Hello,

I have an issue with our current WSUS / ConfigMgr SUP installation. Due to security restrictions we need a WSUS Upstream Server for our high security area. We are not allowed to have direct or indirect (proxy) internet connection there so we are using two WSUS Server. One of the is in our DMZ, he has direct internet access and provides updates for our wsus in our HSA.

In our HSA there is also our ConfigMgr Environment. It's one primary site with a local SUP / WSUS installation which is connected to the second WSUS in HSA.

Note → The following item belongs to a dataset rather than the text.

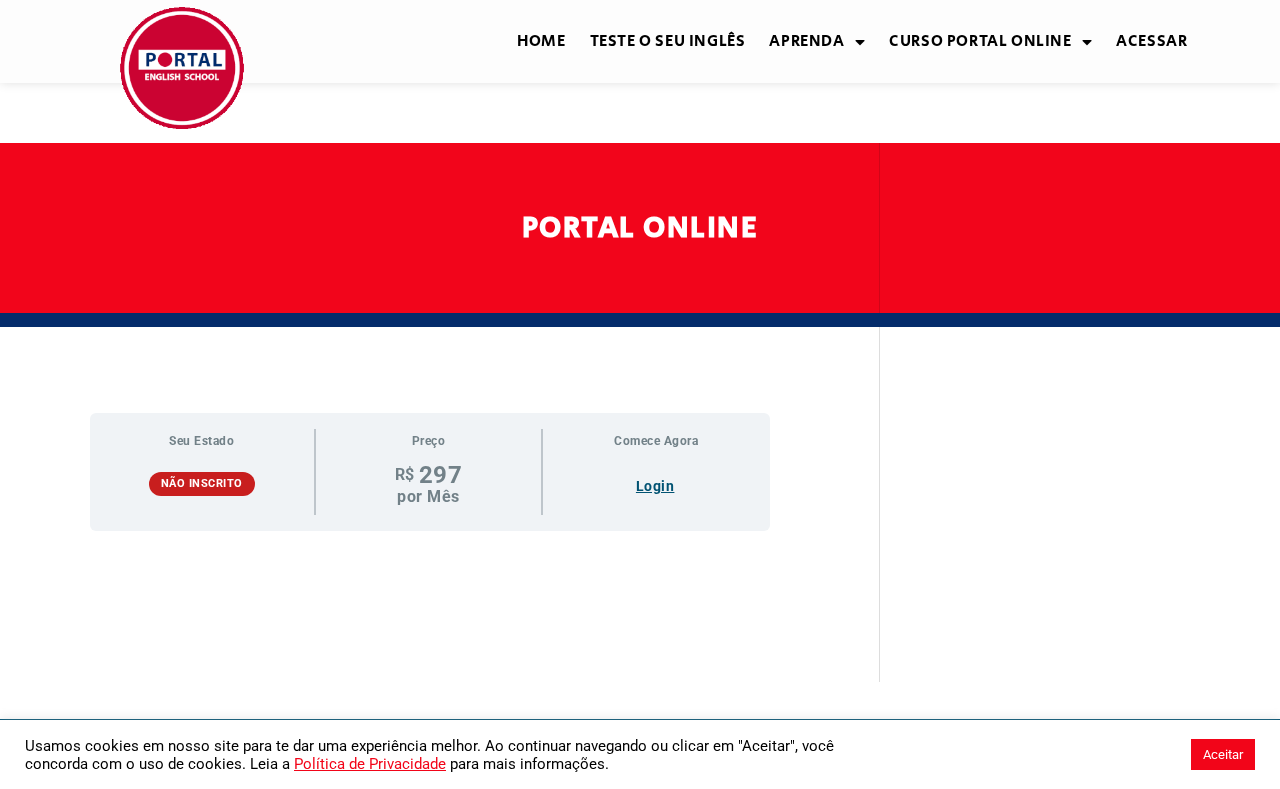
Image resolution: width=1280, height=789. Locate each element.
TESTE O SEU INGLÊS (668, 41)
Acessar (1151, 41)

DMZ is our primary Domain Forrest
HSA is a separate Domain Forrest

Coming to the issue. Both WSUS servers are explicitly used by the SUP to get the updates. I turned on reporting of all WSUS events to be able to get the information about needed updates sent to the Upstream WSUS servers so that I can only approve the updates which are truly needed. Unluckily the WSUS from the ConfigMgr SUP is not reporting them to our upstream WSUS. I get the information that for example in the SUP are 100 updates needed by computers but not which updates exactly.

Is there any way to either report that information from ConfigMgr SUP to WSUS to get all needed updates down in our HSA without simply approving and downloading all updates?

We are using Windows Server 2012 R2 on all systems and ConfigMgr 2012 R2 SP1.

• Edited by Stephan Klaus 20 hours 5 minutes ago

So this is a standalone primary site, right? And there are two SUPs? Both are using the same WSUS? "It's one primary site with a local SUP / WSUS installation which is connected to the second WSUS in HSA." Connected in terms of what? I don't understand how/where the different roles are located.

Hello,

This is a standalone primary site, this is correct. This site includes a SUP which is using a WSUS server locally on the primary site (this wsus server is managed by ConfigMgr). There is also a upstream WSUS server in HSA. The Upstream Server has no direct internet access and is a replica server of the DMZ WSUS server.

We are using:

HSA  ---> 1 Upstream WSUS (replica of DMZ)
1 SUP on primary standalone site
1 Configmgr managed WSUS connected to the upstream wsus

DMZ ---> 1 WSUS connected to the internet providing updates for the replica WSUS in HSA.

Are the upstream WSUS instances used for anything other than use as upstream from ConfigMgr?

If not, then there's no reason to approve anything in WSUS as that has no purpose in ConfigMgr and thus no reason to submit events to WSUS either.

No they aren't used for anything else.

The main problem is that if you don't approve any updates from the upstream wsus you won't get the files downloaded into the WSUS Content Folder. ConfigMgr is only downloading update meta data from the WSUS server if you specify an upstream WSUS server not the update files themselves. Correct me if I'm wrong but to download the update files to ConfigMgr you need to specify a UNC path (we don't have internet connectivity on ConfigMgr) with the WSUS content folder as main target. So you actually need to approve updates on WSUS server.

That is correct. Why not approve them all then? Why micro-manage that portion at all? So what if you download an update binary that is never used?